_WHAT THE EXERCISE ASKS:_
Show the lines below that contain the string "swatch".

[Stored data]
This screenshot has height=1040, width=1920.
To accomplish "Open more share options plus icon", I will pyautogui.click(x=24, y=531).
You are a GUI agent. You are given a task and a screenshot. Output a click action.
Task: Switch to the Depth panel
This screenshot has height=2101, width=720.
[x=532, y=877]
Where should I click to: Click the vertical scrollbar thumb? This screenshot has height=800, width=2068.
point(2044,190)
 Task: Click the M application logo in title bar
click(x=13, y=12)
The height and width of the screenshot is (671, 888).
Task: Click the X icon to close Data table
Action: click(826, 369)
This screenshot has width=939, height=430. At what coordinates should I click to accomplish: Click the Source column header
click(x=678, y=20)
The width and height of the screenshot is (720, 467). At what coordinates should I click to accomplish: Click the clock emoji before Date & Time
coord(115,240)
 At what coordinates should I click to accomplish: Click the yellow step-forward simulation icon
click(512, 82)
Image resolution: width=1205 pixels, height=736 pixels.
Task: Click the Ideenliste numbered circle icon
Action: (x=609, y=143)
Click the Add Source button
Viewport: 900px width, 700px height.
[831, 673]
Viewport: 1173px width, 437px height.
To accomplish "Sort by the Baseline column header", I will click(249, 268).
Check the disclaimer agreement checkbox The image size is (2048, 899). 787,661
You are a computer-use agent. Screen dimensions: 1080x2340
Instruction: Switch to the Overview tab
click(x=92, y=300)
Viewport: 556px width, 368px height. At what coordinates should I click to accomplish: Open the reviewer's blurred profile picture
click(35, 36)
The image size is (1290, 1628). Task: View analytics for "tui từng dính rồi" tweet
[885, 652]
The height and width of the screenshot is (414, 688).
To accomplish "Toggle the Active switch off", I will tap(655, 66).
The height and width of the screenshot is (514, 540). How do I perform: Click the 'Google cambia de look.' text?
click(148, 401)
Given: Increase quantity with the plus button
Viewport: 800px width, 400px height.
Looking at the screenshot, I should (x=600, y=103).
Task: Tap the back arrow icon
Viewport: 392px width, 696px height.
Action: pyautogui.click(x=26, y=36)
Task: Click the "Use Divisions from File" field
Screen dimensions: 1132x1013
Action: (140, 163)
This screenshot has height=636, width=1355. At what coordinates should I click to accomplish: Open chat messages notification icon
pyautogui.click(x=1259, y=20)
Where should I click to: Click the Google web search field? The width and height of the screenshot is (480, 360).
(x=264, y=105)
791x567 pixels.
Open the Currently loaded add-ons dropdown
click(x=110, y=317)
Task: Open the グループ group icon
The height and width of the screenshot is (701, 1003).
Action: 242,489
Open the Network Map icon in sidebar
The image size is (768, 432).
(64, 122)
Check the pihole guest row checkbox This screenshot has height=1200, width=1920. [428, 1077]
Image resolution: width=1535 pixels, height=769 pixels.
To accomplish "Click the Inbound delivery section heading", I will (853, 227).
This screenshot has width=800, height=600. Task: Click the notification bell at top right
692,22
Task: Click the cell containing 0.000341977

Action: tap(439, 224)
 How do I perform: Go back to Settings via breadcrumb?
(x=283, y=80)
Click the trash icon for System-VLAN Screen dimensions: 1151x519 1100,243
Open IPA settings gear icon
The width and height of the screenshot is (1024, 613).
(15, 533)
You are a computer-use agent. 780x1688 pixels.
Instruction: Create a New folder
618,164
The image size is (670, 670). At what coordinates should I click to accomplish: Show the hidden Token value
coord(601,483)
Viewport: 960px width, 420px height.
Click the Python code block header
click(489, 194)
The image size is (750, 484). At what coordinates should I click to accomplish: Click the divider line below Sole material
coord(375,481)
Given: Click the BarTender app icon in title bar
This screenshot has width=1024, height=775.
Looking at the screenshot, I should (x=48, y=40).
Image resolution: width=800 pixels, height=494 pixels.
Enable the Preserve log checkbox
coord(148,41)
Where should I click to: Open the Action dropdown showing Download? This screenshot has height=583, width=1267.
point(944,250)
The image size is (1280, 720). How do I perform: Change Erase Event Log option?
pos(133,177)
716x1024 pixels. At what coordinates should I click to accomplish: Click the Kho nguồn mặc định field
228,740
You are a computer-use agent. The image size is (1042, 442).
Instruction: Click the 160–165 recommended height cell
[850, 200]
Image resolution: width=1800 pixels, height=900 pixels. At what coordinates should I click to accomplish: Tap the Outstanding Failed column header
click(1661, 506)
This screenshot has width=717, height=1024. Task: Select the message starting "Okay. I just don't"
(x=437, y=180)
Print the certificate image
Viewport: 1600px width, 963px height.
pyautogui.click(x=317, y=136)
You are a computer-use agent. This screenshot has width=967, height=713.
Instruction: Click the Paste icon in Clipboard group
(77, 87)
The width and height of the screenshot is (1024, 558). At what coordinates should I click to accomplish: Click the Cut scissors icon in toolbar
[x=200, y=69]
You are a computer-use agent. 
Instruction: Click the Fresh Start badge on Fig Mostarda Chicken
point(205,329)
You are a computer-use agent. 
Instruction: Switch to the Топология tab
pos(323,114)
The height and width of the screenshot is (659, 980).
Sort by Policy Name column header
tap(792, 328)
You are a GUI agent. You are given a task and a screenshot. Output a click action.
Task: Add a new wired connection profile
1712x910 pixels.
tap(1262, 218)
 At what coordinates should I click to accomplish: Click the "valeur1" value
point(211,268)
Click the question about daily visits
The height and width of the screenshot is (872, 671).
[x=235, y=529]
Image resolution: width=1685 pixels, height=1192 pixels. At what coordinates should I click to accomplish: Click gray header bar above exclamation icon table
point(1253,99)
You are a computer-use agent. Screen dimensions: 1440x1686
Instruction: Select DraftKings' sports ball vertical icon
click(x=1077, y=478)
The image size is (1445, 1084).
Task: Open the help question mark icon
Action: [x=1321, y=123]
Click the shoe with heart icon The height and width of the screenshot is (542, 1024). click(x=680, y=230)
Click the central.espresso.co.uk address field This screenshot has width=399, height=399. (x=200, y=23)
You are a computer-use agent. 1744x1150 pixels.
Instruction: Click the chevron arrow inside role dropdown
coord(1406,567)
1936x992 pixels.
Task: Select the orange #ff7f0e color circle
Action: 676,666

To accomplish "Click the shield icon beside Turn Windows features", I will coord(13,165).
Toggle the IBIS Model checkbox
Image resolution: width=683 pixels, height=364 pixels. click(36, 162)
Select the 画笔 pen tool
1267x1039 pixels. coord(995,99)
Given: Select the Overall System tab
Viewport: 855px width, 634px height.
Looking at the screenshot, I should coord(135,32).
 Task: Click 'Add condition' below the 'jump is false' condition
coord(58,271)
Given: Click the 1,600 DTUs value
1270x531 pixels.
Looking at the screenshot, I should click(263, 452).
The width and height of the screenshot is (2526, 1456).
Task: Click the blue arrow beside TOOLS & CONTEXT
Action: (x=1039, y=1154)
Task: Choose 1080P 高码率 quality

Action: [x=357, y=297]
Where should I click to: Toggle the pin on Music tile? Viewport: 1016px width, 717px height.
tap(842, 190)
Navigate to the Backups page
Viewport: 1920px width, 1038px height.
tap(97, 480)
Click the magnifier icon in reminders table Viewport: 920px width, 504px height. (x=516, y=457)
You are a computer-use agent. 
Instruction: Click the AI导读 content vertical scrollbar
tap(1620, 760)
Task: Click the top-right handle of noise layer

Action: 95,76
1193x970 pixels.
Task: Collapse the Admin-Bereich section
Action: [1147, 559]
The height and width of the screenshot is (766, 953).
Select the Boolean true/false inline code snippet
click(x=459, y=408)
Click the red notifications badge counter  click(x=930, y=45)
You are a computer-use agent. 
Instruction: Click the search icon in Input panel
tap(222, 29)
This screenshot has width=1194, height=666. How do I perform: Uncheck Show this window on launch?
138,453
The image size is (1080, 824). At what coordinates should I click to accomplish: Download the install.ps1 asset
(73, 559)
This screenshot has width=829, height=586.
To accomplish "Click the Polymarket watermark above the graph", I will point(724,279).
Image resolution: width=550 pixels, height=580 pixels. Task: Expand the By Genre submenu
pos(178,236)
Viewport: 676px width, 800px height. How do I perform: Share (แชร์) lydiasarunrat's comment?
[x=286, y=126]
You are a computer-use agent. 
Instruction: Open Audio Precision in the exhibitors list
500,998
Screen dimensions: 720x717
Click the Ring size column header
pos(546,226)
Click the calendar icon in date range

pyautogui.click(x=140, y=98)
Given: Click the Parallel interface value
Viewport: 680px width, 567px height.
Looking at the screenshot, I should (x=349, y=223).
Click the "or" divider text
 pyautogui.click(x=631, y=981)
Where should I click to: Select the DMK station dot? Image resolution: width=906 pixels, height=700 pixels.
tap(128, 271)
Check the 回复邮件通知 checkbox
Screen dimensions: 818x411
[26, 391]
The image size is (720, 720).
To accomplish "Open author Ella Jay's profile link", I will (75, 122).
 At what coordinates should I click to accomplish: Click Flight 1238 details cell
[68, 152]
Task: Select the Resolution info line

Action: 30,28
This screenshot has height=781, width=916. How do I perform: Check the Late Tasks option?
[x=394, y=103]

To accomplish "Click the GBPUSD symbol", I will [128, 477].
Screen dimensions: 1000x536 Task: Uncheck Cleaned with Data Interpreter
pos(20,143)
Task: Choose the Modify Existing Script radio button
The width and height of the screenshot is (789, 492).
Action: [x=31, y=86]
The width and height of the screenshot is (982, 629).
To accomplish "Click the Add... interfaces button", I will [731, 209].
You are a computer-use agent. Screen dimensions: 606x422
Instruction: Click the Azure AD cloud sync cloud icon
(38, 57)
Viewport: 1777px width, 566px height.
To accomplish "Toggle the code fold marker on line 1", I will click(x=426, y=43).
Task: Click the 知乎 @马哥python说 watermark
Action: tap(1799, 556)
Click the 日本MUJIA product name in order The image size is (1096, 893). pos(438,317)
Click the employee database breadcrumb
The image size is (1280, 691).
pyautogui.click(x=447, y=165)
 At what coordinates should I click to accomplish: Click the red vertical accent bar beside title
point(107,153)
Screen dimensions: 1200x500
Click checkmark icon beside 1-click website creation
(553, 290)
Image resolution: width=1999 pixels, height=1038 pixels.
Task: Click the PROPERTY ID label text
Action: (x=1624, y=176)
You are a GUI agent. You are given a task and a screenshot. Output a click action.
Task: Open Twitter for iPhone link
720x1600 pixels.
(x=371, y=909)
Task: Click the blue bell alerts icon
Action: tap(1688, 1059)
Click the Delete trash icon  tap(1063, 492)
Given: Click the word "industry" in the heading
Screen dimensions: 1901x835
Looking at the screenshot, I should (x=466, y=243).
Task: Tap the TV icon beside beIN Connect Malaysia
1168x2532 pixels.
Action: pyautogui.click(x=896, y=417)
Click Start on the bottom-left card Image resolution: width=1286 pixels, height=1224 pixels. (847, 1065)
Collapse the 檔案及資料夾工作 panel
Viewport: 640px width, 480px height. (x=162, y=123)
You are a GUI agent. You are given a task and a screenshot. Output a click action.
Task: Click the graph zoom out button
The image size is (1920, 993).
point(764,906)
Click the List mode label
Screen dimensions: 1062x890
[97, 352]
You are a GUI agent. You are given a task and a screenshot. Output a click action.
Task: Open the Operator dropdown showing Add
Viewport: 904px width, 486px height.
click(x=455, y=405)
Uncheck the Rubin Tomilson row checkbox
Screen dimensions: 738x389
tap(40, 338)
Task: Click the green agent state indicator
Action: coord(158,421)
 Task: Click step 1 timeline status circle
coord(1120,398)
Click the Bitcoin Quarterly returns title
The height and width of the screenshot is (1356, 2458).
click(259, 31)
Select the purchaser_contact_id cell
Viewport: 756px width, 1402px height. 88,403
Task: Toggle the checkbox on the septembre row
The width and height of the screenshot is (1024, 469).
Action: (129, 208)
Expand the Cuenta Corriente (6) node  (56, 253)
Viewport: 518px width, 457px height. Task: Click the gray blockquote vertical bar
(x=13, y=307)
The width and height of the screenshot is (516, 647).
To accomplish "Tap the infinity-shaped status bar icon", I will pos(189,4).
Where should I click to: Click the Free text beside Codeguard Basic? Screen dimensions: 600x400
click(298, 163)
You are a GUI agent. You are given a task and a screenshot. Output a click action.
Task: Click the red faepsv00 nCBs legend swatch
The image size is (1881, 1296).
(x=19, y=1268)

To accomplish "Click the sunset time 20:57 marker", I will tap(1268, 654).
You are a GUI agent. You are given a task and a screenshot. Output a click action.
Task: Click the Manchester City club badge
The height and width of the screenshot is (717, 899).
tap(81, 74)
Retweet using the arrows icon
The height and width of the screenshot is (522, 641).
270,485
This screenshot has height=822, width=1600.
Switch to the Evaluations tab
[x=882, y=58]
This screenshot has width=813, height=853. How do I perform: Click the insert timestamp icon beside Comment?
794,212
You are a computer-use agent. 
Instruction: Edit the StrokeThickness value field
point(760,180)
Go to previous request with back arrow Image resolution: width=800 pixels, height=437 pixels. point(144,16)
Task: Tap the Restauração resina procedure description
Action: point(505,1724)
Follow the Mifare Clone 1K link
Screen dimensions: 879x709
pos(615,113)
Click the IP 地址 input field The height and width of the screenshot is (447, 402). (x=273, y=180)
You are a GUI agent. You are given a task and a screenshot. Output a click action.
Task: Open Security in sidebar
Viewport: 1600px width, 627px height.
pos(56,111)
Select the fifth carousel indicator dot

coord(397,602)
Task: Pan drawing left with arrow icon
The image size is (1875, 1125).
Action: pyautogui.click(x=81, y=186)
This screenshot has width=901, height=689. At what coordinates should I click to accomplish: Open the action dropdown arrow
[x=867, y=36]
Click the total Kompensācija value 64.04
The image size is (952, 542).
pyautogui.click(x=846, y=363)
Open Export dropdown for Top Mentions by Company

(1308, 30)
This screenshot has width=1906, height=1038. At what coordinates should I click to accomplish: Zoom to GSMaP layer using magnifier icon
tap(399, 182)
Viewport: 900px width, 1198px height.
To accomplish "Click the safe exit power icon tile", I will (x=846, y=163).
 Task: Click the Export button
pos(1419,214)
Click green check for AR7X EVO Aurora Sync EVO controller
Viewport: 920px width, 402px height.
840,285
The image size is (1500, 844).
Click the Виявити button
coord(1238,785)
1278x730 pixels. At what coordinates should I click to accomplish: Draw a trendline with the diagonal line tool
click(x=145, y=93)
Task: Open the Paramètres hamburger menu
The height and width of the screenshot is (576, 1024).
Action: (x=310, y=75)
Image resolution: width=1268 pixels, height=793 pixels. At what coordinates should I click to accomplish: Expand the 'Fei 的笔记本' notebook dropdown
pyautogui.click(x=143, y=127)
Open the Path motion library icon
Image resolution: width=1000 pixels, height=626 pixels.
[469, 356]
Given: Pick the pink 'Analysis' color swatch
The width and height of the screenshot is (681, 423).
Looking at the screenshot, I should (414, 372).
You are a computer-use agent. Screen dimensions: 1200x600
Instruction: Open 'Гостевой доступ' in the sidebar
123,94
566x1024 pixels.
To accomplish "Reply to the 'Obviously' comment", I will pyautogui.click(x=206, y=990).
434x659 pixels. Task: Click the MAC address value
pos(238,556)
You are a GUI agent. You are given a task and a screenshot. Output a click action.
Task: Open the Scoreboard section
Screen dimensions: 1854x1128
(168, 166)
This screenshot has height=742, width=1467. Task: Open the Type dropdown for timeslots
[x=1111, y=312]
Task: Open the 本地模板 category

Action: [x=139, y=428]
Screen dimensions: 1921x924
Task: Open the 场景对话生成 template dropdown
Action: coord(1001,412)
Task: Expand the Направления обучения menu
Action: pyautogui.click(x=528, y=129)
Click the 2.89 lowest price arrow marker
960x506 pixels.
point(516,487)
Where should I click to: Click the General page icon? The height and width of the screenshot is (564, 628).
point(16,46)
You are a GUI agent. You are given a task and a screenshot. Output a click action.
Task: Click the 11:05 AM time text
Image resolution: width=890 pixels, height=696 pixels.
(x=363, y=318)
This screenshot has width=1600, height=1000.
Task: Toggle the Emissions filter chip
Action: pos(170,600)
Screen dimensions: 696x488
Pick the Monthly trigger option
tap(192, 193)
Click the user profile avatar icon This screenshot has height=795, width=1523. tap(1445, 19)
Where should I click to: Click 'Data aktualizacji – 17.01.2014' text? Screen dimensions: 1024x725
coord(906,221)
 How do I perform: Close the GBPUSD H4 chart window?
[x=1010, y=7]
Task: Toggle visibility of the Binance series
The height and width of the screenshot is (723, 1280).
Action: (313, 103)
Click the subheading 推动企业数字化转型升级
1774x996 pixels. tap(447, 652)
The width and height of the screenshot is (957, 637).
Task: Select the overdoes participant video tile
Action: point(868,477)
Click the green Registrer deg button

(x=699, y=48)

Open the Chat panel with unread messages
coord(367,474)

_RESULT:_
Task: Click the red faepsv00 nCBs legend swatch
Given: Pick the pink 'Analysis' color swatch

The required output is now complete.